During Passiontide, over the centuries, much conjecture has been poured out by preachers and others concerning the motives of Judas (I’ve done it myself before). Most of it has been entirely pointless. We shall never know the full story this side of heaven. All we do have is the Biblical record in which the whole Gospel narrative is underscored by Judas’ action. In fact, the Gospel writers considered it so serious as to mention it over 30 times between the four of them. Yet careful reading of the narratives shows that his leading of Jesus’ captors to Gethsemane was largely incidental to the train of events, in which it appears that Jesus Himself was the initiator. Nevertheless, much has been made of it. Thomas Cranmer, you can see, holds it up as a warning in the first Exhortation included in the Communion Service in the Book of Common Prayer – salutary reading in an idle moment, should you have a Prayer Book to hand.

St Luke has his own answer, which Cranmer indeed followed: Judas betrayed Jesus because Satan entered into him.

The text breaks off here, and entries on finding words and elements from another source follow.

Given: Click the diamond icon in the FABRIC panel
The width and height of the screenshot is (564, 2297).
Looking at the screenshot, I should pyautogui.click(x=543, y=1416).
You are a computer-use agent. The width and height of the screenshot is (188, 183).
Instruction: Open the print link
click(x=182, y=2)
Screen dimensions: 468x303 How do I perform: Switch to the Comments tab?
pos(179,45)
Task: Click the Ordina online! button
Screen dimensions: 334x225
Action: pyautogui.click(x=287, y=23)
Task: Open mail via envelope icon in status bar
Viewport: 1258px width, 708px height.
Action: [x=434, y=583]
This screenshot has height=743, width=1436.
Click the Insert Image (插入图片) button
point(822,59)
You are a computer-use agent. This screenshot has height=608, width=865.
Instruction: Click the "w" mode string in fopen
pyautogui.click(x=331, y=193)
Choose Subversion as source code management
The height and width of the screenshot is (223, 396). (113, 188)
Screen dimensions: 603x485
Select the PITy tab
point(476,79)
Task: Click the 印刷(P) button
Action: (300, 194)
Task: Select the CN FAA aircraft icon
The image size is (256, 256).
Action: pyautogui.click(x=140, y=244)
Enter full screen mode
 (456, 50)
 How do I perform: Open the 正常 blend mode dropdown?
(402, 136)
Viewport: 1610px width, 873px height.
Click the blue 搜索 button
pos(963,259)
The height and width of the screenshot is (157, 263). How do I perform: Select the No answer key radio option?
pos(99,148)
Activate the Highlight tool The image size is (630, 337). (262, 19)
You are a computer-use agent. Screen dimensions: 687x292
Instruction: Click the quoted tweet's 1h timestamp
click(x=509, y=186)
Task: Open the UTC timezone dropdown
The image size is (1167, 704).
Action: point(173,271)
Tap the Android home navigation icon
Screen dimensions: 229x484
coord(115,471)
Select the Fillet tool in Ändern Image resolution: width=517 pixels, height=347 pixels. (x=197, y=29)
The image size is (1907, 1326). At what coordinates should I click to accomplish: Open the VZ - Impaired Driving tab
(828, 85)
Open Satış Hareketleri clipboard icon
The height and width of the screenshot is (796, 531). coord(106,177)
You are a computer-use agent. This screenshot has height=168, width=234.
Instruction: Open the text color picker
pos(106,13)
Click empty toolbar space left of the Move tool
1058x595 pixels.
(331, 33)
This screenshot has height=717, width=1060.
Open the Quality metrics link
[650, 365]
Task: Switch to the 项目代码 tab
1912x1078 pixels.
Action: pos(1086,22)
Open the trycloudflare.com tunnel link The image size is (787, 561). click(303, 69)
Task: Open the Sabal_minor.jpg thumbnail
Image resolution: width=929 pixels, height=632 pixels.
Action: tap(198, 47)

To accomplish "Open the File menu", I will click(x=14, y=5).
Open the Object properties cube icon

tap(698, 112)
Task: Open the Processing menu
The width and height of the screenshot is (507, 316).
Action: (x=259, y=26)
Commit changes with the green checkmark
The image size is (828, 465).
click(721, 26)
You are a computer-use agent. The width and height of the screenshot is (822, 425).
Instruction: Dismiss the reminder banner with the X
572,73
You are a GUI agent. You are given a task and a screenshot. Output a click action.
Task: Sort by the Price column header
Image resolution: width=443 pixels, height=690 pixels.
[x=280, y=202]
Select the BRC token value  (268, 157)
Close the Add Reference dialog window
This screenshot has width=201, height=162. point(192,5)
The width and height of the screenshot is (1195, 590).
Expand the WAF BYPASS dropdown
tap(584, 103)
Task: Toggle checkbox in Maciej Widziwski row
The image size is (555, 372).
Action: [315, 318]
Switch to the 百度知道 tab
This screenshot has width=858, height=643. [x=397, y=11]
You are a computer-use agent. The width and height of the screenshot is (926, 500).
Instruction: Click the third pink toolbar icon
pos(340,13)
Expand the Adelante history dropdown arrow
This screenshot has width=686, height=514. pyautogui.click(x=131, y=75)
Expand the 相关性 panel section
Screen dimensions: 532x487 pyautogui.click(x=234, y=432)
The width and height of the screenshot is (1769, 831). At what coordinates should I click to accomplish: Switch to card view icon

Now that might lead us to ask by what error of judgement, or flaw of character, did Judas give Satan the latch key to his soul?

But where it really takes us is to two things: first is to see Judas as a victim in the cosmic war as the two metaphorical kingdoms of God and Satan clashed as the campaign waged by Jesus climaxed in His triumphal victory and vindication in the defeat of our final enemy; death. This is what has been the bedrock of the Christian faith from the beginning. Take that away and faith in Christ is shorn of its power to save. Sadly for Judas, he was never able to cleanse his soul by repentance, as Peter and the others who deserted Jesus found.

Secondly, we need to examine our own security; to check where our own “latch key” is kept. Hymns with sentiments like ‘Onward Christian soldiers’ or ‘Stand up, stand up for Jesus’ might be somewhat out of fashion in many parts of today’s Church with its “touchy/feely” approach to Christianity, but they reflect the Church’s historical witness, which we do well to note. To pick just one verse, take verse 4 of the latter hymn, which reflecting the words of St Paul concerning the whole armour of God in Ephesians 6 reads:

Stand up, stand up for Jesus!

Stand in His strength alone;

the arm of flesh will fail you,

ye dare not trust your own.

Put on the Gospel armour,

each piece put on with prayer;”

With all of these, take the shield of faith”, says Paul, “with which you will be able to quench all the flaming arrows of the evil one.”

That is what Judas never had – the shield of faith. He is held up to us as a warning which we need to take seriously. As we enter Passion-tide there is no better time to reflect upon it.